◆ PROBLEM REQUIREMENTS: Select and copy out every line in the records containing "target".

◆ Stored records:
● ● ● ● ● ● ●

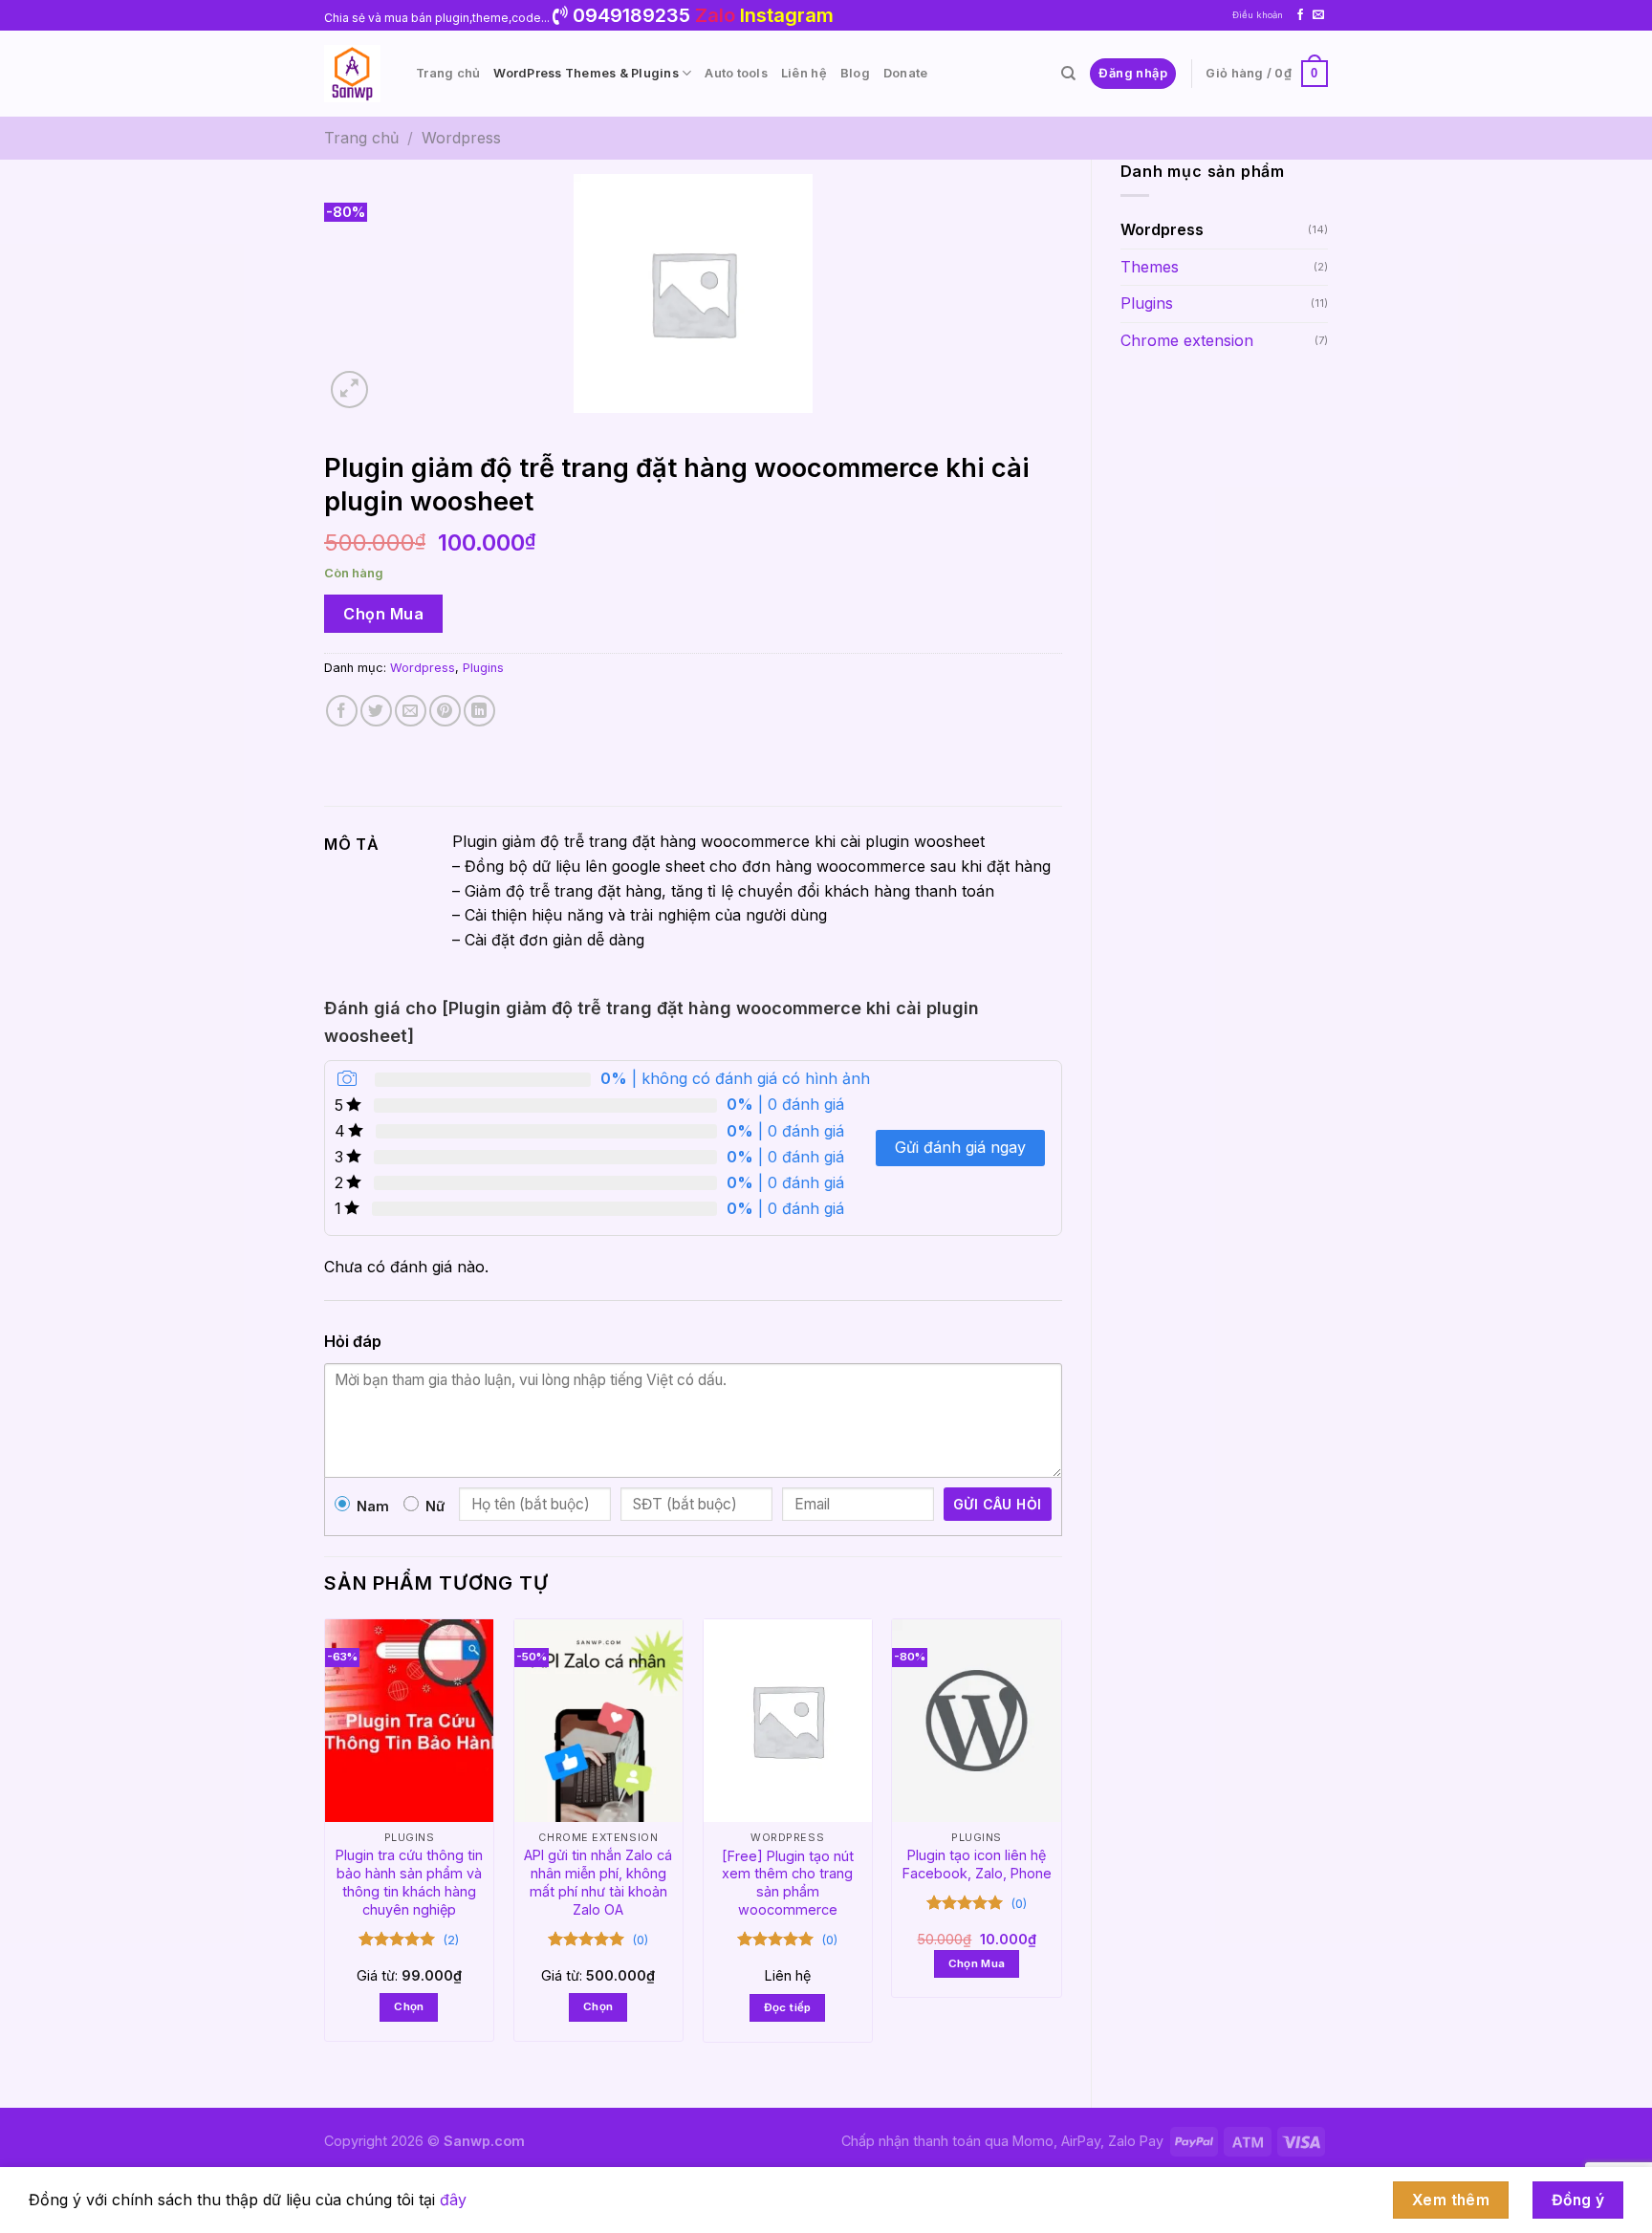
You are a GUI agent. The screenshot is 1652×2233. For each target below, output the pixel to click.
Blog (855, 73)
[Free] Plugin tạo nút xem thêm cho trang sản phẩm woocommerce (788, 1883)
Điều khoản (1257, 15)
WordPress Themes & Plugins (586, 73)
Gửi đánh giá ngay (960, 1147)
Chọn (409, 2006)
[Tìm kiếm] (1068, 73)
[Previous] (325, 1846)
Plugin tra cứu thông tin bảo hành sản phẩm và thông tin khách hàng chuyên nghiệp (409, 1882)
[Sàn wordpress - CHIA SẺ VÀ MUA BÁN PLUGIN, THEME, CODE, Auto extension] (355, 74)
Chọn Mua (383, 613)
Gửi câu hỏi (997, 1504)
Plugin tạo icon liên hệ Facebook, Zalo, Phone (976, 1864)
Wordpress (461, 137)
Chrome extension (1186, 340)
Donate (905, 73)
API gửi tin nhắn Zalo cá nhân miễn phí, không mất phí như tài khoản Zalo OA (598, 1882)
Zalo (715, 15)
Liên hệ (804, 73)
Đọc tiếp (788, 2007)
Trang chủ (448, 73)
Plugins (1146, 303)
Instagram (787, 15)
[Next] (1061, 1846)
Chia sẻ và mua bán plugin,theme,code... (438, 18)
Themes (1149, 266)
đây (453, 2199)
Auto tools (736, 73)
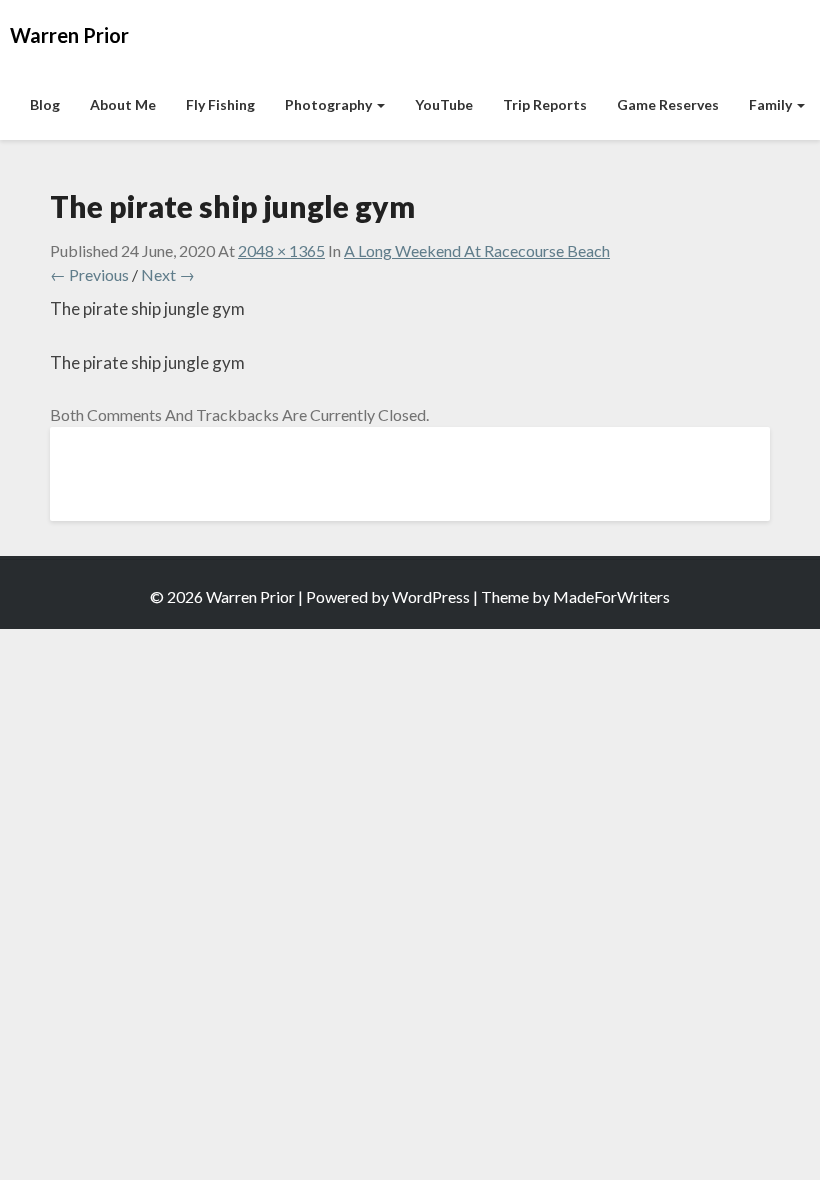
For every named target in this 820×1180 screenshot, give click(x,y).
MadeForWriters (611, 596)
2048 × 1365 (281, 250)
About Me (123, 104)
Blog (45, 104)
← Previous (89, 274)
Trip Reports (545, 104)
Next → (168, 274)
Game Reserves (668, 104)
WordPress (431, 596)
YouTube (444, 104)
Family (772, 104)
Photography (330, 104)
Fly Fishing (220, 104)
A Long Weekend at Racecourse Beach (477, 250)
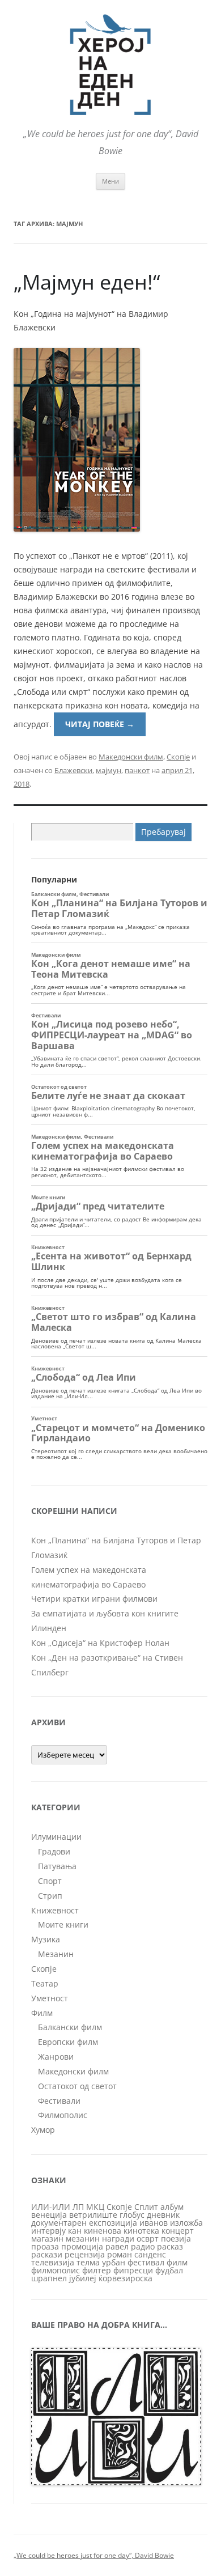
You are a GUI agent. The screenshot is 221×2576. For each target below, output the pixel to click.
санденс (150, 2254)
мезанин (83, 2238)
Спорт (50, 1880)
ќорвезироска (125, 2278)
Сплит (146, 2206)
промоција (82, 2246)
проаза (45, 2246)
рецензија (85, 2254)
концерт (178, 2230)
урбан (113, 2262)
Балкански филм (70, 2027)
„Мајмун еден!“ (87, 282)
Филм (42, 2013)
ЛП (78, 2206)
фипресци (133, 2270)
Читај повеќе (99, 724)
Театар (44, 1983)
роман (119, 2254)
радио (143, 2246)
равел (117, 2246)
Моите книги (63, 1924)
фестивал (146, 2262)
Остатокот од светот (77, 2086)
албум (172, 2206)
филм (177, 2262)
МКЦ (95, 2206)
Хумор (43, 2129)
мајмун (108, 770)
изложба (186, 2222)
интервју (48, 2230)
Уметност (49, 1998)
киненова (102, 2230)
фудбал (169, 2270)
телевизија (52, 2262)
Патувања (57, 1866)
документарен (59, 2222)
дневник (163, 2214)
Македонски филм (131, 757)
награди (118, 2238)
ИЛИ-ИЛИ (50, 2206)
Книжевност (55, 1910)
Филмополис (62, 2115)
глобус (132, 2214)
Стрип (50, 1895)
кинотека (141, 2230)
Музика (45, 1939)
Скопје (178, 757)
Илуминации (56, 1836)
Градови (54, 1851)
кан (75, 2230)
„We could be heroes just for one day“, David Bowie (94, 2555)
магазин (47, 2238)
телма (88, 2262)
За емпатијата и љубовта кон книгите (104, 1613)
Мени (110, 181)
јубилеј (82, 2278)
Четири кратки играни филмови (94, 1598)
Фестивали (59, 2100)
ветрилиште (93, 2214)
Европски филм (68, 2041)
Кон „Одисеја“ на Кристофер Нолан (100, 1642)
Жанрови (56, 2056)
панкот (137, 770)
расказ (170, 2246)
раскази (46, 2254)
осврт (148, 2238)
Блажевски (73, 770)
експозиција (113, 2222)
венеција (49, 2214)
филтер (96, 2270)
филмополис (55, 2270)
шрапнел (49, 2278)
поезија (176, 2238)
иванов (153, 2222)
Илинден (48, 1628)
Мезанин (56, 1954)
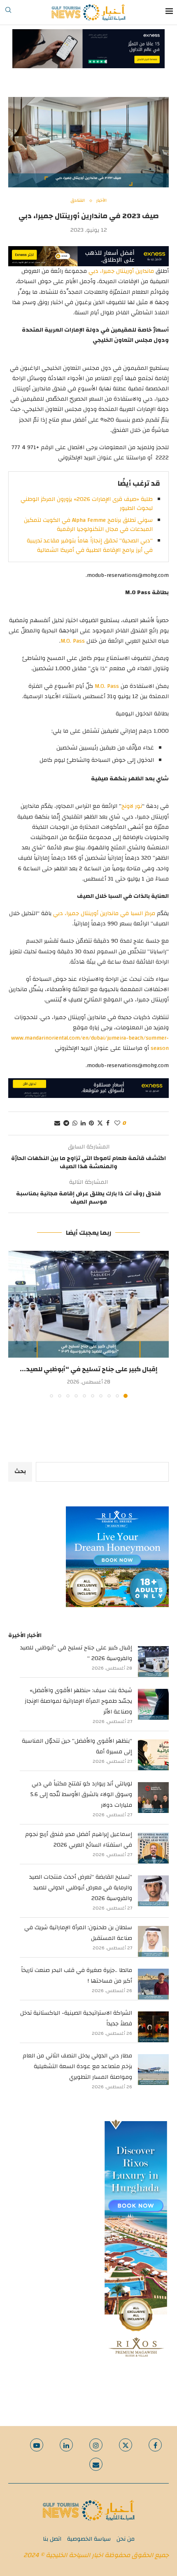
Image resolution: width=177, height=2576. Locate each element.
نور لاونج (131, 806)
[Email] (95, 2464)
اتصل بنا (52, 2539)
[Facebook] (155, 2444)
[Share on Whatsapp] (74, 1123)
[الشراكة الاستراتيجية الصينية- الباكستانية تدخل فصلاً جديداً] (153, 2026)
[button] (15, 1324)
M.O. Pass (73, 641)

● ● ● ● ● ● ●

◆ TASK SOLUTION:
You are a GUI agent. The screenshot is 1652×2233. For each target below, output the pixel to click.
For every named target in this 820×1180 screenshot, give click(x,y).
You are a GUI agent. The screenshot is 221×2576. For each target below, output the pixel to click.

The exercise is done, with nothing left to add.